Con la finalidad de constatar las condiciones de estancia digna, segura, trato justo, medidas de prevención, así como el respeto a los Derechos Humanos de las Personas Privadas de Libertad, la subsecretaria del ramo, Rocío López Gorosave, realizó ayer un recorrido al Centro de Internamiento para Adolescentes (foto principal)

Ensenada, B.C., martes 18 de febrero de 2020.- La funcionaria estatal sostuvo una reunión de trabajo en la que participó el Director del centro, José Luis González Zatarain, así como el personal de las áreas técnicas, jurídicas, de seguridad e integrantes de la subsecretaría.

En el Centro de Internamiento para Adolescentes se llevan casos de alrededor de 40 adolescentes, 9 de ellos privados de su libertad, de los cuales 6 son hombres y 3 mujeres, además de cerca de 30 menores con medidas cautelares que no ameritan privación de la libertad.

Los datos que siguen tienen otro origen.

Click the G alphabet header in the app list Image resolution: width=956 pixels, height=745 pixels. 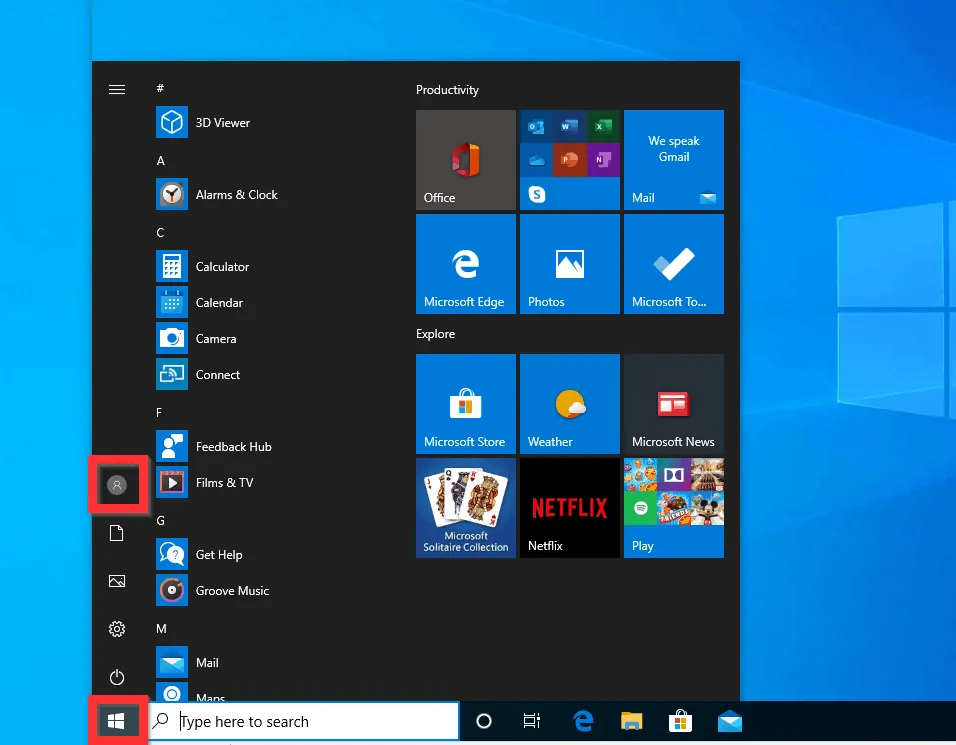point(160,520)
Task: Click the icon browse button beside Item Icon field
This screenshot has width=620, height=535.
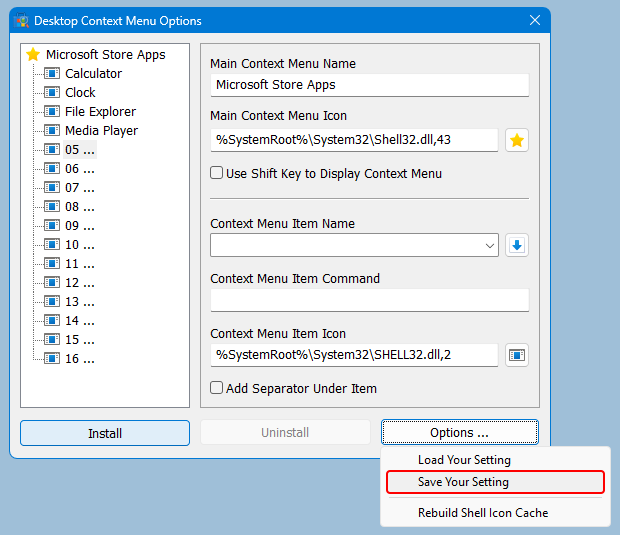Action: coord(516,355)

López Gorosave reiteró la importancia que tiene el pleno respeto de las garantías fundamentales de todas las personas que viven en Baja California, incluyendo aquellos que están privados de su libertad por la comisión de algún delito, especialmente de las mujeres y adolescentes.

En la reunión de evaluación del centro de internamiento para adolescentes (Cortesía)

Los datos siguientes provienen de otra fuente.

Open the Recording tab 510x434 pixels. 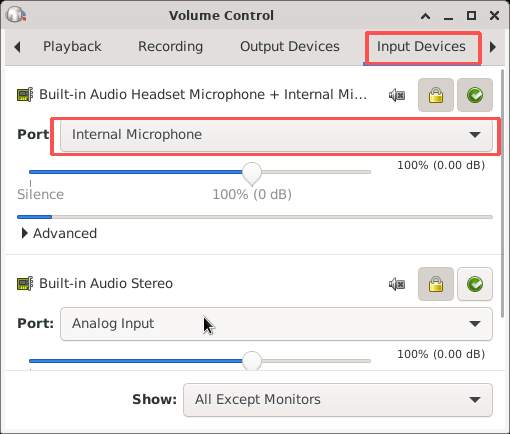(x=170, y=47)
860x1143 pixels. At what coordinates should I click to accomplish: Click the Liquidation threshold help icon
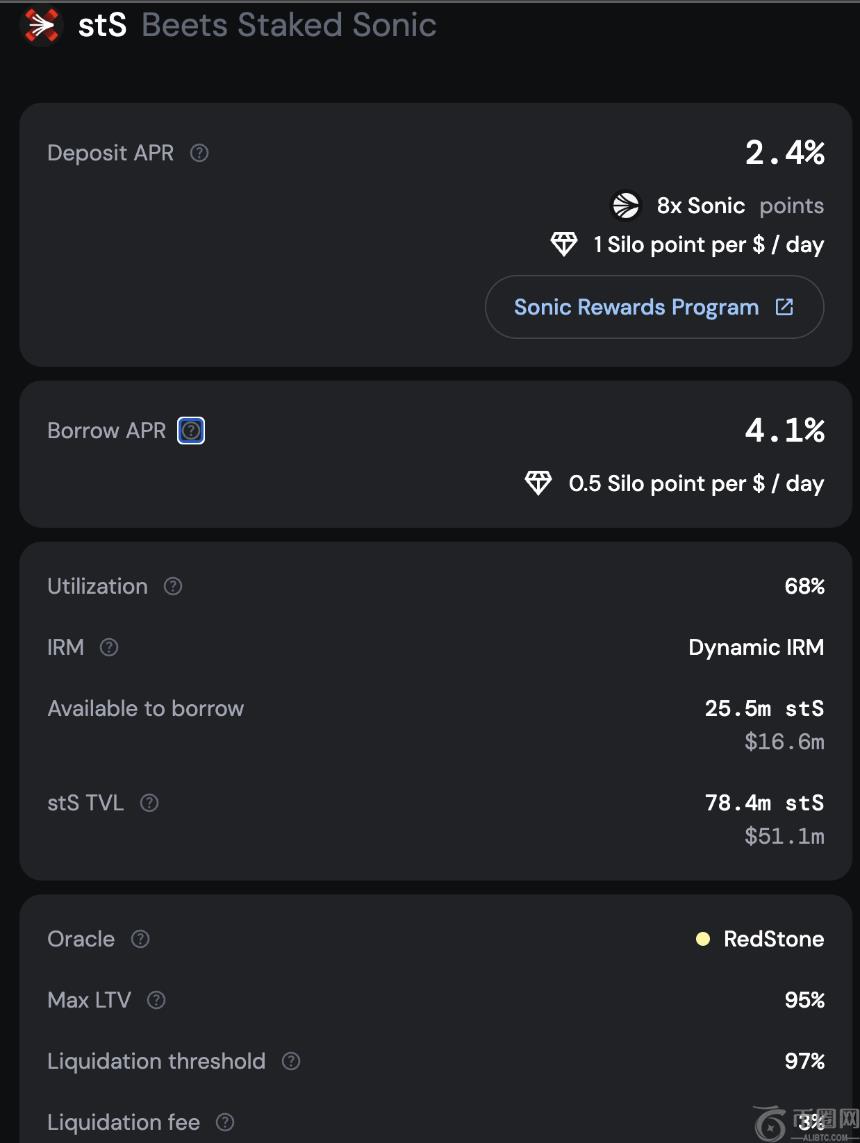(291, 1061)
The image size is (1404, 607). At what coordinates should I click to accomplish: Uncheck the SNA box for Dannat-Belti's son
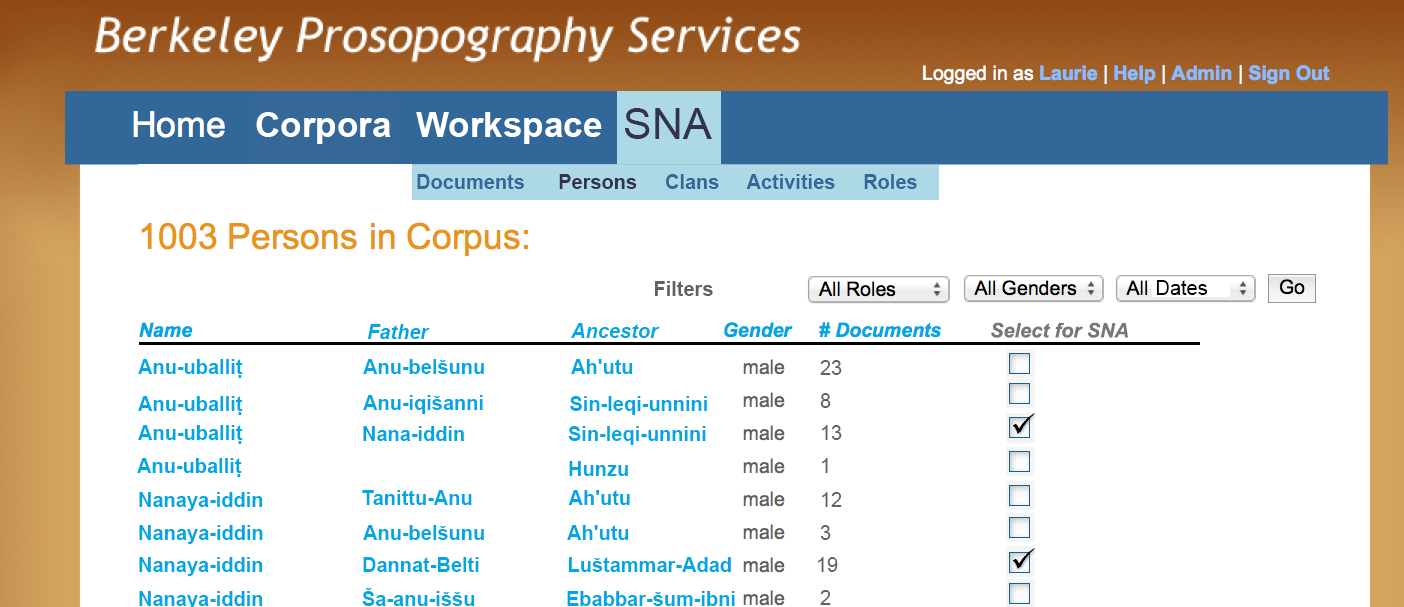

De igual manera, subrayó que estas visitas se realizan por instrucciones del Secretario General de Gobierno, Amador Rodríguez Lozano en coordinación con el Subsecretario  del Sistema Estatal Penitenciario, Cuauhtémoc Castilla Gracia.

Por su parte, el Director del Centro de Internamiento para Adolescentes, José Luis González Zatarain, informó sobre las acciones que implementan a fin de lograr la reinserción social y familiar de las y los adolescentes, a través de los programas y talleres de las distintas áreas que manejan como: educación, salud, deporte, cultura, trabajo social, además de terapias psicológicas, psiquiátricas, entre otras.

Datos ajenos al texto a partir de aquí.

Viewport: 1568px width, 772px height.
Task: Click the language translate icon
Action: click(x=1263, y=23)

Asimismo, comentó que día con día se cuidan aspectos importantes como la alimentación, la seguridad y el contacto con familiares ponderando siempre el respeto a los derechos humanos.

Ambos funcionarios estatales acordaron trabajar en conjunto manteniendo una constante comunicación y coordinación para que las y los adolescentes puedan superar las causas que los llevaron a ese sitio, integrándose en un futuro al mundo educativo y laboral, sin que su actual condición sea causa de ningún tipo de discriminación social.